Rilevava che l'imputato aveva sostanzialmente ammesso il fatto limitandosi a sostenere che aveva ritenuto in buona fede di poterlo fare in quanto la donna gli aveva mostrato la richiesta per ottenere il permesso di soggiorno.
Secondo la Corte il principio di buona fede non era invocabile da parte dell'imputato in quanto a lui incombeva l'obbligo di prendere visione del permesso di soggiorno prima di assumere la cittadina extracomunitaria, non essendo sufficiente la semplice richiesta.
Inoltre il G. conosceva la situazione della donna in quanto abitava vicino alla sua trattoria; la pena appariva congrua visto che vantava precedenti penali proprio in materia di violazione delle norme sul lavoro.
Contro la decisione presentava ricorso l'imputato deducendo:
- Manifesta illogicità della motivazione nella parte in cui dava per scontato che egli conoscesse la condizione di clandestina della donna solo perchè abitava vicino alla sua trattoria, e nella parte in cui non aveva valutato che l'assunzione della donna era stata limitata ad una sola settimana di prova, dopo di che, non avendo ricevuto il permesso di soggiorno, la licenziava;
- Contrasto tra dispositivo e motivazione nella parte in cui aveva ritenuto che la pena non potesse essere convertita, mentre nel dispositivo veniva confermata la sentenza di primo grado che invece aveva concesso la conversione;
- Intervenuta prescrizione del reato.
La Corte ritiene che il ricorso debba essere dichiarato inammissibile in quanto richiede di effettuare una rivalutazione degli elementi di fatto posti alla base della decisione.
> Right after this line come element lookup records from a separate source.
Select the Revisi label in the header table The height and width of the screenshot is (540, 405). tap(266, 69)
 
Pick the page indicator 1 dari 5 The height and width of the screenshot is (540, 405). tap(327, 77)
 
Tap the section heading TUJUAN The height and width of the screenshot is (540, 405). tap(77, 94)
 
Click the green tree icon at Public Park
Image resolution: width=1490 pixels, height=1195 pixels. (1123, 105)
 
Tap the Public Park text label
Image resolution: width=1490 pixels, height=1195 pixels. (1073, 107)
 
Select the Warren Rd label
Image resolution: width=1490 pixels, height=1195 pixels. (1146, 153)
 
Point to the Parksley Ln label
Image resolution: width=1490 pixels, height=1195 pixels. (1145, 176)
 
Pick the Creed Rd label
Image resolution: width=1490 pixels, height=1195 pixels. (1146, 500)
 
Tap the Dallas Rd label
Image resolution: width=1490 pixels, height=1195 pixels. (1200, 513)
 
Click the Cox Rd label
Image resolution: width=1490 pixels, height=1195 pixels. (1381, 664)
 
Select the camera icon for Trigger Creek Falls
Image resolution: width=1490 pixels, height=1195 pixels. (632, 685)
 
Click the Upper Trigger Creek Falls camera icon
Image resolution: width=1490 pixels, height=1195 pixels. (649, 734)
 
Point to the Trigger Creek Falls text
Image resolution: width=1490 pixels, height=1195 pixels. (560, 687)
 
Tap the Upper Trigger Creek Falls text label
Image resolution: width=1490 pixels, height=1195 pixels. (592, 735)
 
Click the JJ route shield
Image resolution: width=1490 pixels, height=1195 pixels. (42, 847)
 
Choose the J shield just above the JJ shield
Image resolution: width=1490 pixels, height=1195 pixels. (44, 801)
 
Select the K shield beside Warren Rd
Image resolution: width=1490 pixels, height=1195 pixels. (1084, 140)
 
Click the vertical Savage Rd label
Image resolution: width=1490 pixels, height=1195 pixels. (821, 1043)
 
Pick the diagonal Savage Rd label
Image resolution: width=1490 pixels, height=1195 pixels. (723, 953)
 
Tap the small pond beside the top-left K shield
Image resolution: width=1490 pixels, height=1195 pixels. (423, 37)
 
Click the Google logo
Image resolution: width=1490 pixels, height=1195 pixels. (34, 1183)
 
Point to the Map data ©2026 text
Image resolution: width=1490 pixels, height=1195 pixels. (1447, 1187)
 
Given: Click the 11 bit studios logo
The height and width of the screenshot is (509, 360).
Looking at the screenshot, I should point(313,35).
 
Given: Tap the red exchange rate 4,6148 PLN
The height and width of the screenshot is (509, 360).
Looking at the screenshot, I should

La motivazione appare invece del tutto congrua e logica non potendo l'imputato invocare la sua buona fede, visto che doveva sapere che la legge richiede il permesso di soggiorno per poter assumere una cittadina extracomunitaria, e visto che anche un'assunzione in prova costituisce instaurazione di un rapporto di lavoro.
Il ricorrente deve essere condannato al pagamento delle spese processuali e della somma di Euro 500,00 alla Cassa delle Ammende. P.Q.M.
La Corte dichiara inammissibile il ricorso e condanna il ricorrente al pagamento delle spese processuali e della somma di Euro 500,00 alla Cassa delle Ammende.
Così deciso in Roma, il 25 ottobre 2006.